Mixing up control errors with absolute errors is a very common form of miscommunication in robotics.

I work with relatively big robots and often my colleagues would say something like this "During the test we had 0.5m cross track error, so we did X, Y, Z ...".

And I always ask them for clarification. Were they looking at the robot and seeing that it is half a meter off where it should be, or were they looking at a screen and seeing that the robot thinks it is half a meter off from where it wants to be? Because those are two very different situations. And both can be described with the same words. (And sometimes it can be both, or just one of them.)

2 comments

> or was talking about control error.

Control error is defined as the difference between desired value and measured value. So this is pretty good?

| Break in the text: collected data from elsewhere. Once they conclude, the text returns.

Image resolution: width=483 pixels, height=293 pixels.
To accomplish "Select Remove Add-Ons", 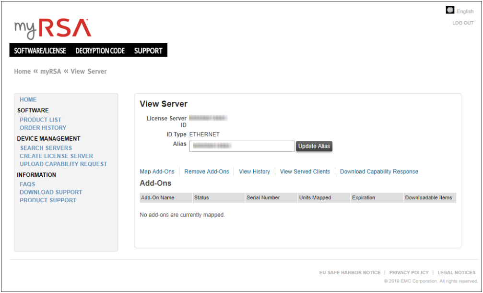I will (207, 171).
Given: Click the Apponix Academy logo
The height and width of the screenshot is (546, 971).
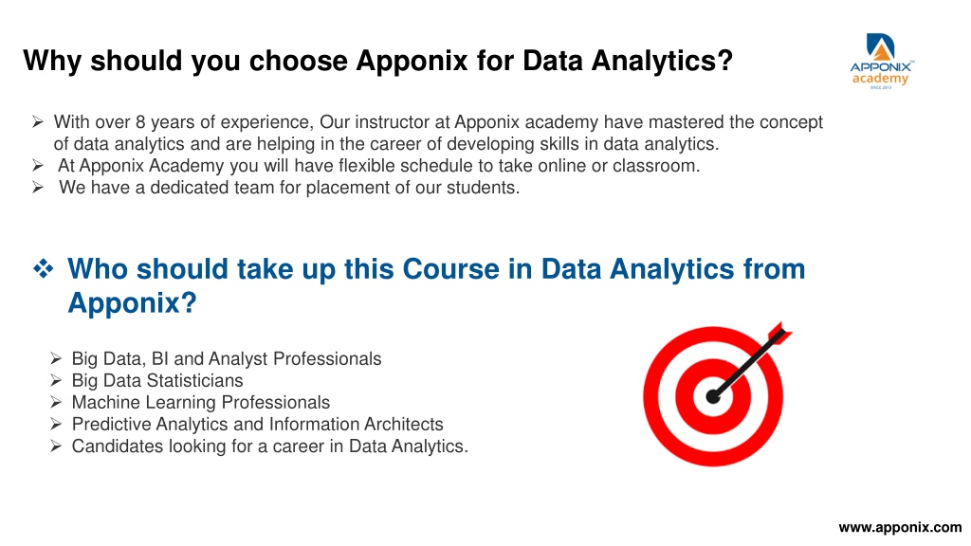Looking at the screenshot, I should tap(881, 62).
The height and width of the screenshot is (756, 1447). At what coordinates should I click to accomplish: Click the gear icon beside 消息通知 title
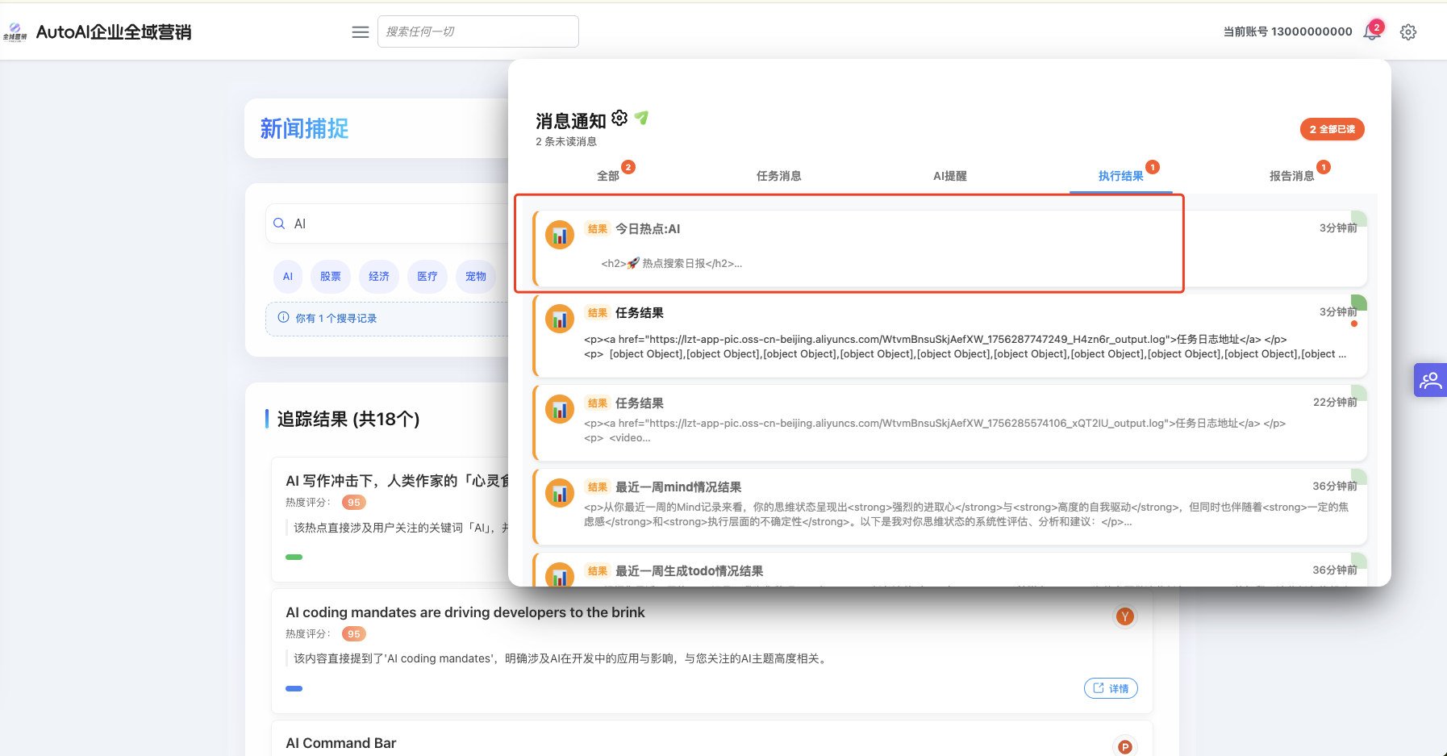[619, 119]
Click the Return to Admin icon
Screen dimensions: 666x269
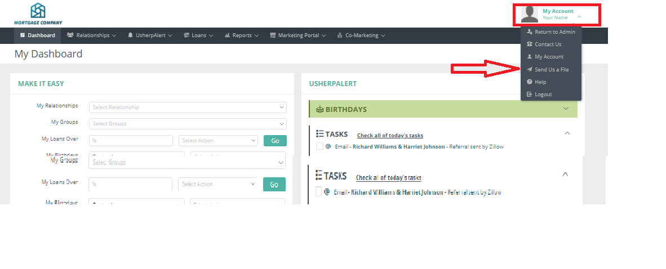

Even if they use some crude method to obtain position (e.g. gps), they can still easily refine that using e.g. triangulation using cameras around the landing platform.

> So this is pretty good?

Not sure what you are talking about. If you are asking if 0.5cm is good controller error for an orbital class launcher on landing? Yes, it is extremely good. Without doubt.

If you are asking about my tangential story where there is confusion between total error vs controller error then no, it is not good. Confusion is never good. Especially if the system is not within the total error budget. Because to improve it you need to know if you are dealing with measurement error or controller error.

> Even if they use some crude method to obtain position (e.g. gps), they can still easily refine that using e.g. triangulation using cameras around the landing platform.

Sure. I doubt that their total error is within 0.5cm, but both of their landings were extremely succesfull.

The robot knows where it is at all times. It knows this because it knows where it isn't. By subtracting where it is from where it isn't, or where it isn't from where it is (whichever is greater), it obtains a difference, or deviation.
This voice sounds like something that Mark Farina should be dubbing into his next album. But it's the first time I've heard this bit. Where did it come from? Is this a classic in engineering circles of some shit Rockwell actually sold to the military?
It was already dubbed into a song. https://www.youtube.com/watch?v=_LjN3UclYzU
It's from an old air force training video. Best guess I'be heard it that it's an unsuccessful attempt to explain Kalman filters (or something similar) in layman's terms.

It's definitely floated around for a while, but it grew in popularity in the past few years.

this sounds like it's read directly out of the inscrutable text book for the one control systems class i had to take.
I thought it was a Cave Johnson reference before seeing this.
I think this was called "error.wav" when I first saw it sneaking around a campus network.
> whichever is greater

This always stuck out in an otherwise excellent bit, because you should definitely _not_ be taking the absolute value of your control error.

By this point I automatically even read it by that voice. :P
How does the robot know where it isn't?
this only works if the retroencabulator is properly calibrated.